TEXT BLOCK:
++++++++

Figure 5. Line graphs illustrating complexity of two important texts as measured by total length in words. Upward sloping line depicts U.S. individual income tax code. Flat line depicts King James Bible. X-axis spans 50 years ending in 2005. Y-axis spans to 1,400,000 words. Tax code data plotted in 10-year increments using interpolation (data obtained from Moody et al., 2005). Results show six-fold increase in the U.S. individual income tax code over full span, including doubling during interval of 1980 through 2005.

The large and expanding complexity of the United States personal tax code also makes it difficult to know whether electronic filing can mitigate the risk. Overall, we found the relative risk on tax days was accentuated during the past two decades when individuals could file online. This might imply that the increased risk was not directly related to driving distances. An alternative interpretation is that a reduction in driving distances was more than off-set by an increase in stressful complexity. We do not know the exact mechanism, but underscore that the risk on tax day was not confined to individuals rushing before midnight.

A related uncertainty involved speculating on why the observed increased risk prevailed throughout tax day. Again, an exact answer is not known. One possibility is that a major stressful deadline consumes a person’s attention and causes other priorities to accumulate. The person, therefore, cannot relax when the deadline is done but, instead, needs to next engage neglected secondary duties. All this implies that normality is not restored immediately after the deadline. Alternative interpretations also include accumulated sleep deficits, disrupted personal relationships, and lingering doubts about miscalculations.

++++++++

WHAT TO DO: Copy the tax-day risk passage in full, word for word.

++++++++

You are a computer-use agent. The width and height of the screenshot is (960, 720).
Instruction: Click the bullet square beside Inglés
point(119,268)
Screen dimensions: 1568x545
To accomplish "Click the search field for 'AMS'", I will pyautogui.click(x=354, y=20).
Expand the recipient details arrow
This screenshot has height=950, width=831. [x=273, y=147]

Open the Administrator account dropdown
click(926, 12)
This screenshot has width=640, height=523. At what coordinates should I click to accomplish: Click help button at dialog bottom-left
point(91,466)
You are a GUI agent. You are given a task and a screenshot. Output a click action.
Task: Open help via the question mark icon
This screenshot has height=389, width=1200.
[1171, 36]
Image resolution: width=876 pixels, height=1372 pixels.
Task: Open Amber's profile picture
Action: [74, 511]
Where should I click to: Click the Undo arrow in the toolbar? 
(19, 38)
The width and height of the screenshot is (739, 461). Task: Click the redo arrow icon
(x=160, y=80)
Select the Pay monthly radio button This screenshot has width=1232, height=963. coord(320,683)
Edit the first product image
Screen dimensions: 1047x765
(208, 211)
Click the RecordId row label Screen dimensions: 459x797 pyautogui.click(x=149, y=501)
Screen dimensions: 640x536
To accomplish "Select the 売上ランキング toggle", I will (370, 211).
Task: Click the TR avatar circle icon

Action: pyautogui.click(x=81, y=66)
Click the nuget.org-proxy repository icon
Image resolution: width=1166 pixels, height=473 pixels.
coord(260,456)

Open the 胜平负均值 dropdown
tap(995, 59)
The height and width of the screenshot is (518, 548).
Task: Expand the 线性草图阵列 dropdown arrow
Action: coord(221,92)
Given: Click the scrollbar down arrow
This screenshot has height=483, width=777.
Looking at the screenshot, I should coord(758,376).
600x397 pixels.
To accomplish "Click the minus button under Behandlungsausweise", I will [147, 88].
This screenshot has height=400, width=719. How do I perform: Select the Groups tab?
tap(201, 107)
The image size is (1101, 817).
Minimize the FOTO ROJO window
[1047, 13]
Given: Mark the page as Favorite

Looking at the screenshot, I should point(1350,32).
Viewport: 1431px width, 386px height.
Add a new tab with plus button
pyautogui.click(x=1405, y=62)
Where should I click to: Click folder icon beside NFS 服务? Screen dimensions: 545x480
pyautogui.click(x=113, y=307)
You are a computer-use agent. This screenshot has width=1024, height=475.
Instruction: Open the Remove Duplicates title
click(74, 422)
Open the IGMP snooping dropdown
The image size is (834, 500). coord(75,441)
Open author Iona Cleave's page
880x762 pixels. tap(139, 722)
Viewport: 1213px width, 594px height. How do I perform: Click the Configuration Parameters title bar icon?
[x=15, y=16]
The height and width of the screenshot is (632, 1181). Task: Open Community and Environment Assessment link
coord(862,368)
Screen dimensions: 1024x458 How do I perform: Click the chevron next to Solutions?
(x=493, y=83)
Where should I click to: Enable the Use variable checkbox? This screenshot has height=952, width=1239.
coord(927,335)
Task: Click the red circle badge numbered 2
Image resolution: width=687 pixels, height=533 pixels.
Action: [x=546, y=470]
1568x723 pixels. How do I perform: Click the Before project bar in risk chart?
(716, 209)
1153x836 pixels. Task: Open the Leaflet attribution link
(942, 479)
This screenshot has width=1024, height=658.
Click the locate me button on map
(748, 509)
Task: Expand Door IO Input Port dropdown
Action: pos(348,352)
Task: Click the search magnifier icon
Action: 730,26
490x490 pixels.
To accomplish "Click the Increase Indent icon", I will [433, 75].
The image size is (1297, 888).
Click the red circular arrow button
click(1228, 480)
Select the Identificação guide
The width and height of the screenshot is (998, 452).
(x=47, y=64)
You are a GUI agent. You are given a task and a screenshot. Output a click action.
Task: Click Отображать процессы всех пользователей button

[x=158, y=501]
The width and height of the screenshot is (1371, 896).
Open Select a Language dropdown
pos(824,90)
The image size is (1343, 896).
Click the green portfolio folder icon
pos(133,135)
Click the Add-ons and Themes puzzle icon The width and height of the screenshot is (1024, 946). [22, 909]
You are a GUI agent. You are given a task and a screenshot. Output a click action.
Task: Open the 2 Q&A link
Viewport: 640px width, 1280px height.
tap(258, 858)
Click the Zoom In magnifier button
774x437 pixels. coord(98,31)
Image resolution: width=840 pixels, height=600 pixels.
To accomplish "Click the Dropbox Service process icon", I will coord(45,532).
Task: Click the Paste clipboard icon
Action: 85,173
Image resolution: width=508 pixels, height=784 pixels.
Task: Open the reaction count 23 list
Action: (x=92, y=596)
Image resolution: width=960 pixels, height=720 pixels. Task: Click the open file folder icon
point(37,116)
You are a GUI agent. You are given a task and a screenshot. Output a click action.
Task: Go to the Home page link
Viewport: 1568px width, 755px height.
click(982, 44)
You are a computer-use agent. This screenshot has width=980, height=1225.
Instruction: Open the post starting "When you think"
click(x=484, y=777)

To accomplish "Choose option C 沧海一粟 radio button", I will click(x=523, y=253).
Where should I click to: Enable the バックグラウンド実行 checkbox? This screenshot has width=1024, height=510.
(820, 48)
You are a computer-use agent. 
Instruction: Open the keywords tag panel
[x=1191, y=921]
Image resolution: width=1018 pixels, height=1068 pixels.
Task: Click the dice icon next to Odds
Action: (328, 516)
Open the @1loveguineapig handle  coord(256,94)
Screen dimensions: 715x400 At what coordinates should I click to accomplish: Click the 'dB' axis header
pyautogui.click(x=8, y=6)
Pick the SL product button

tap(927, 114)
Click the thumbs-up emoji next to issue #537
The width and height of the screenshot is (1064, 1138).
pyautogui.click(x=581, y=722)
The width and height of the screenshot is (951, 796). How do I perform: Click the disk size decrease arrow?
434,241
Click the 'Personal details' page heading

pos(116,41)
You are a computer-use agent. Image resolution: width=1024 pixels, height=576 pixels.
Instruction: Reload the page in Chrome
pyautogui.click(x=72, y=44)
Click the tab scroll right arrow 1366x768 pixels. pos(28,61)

++++++++

SOLUTION:
Figure 5. Line graphs illustrating complexity of two important texts as measured by total length in words. Upward sloping line depicts U.S. individual income tax code. Flat line depicts King James Bible. X-axis spans 50 years ending in 2005. Y-axis spans to 1,400,000 words. Tax code data plotted in 10-year increments using interpolation (data obtained from Moody et al., 2005). Results show six-fold increase in the U.S. individual income tax code over full span, including doubling during interval of 1980 through 2005.

The large and expanding complexity of the United States personal tax code also makes it difficult to know whether electronic filing can mitigate the risk. Overall, we found the relative risk on tax days was accentuated during the past two decades when individuals could file online. This might imply that the increased risk was not directly related to driving distances. An alternative interpretation is that a reduction in driving distances was more than off-set by an increase in stressful complexity. We do not know the exact mechanism, but underscore that the risk on tax day was not confined to individuals rushing before midnight.

A related uncertainty involved speculating on why the observed increased risk prevailed throughout tax day. Again, an exact answer is not known. One possibility is that a major stressful deadline consumes a person’s attention and causes other priorities to accumulate. The person, therefore, cannot relax when the deadline is done but, instead, needs to next engage neglected secondary duties. All this implies that normality is not restored immediately after the deadline. Alternative interpretations also include accumulated sleep deficits, disrupted personal relationships, and lingering doubts about miscalculations.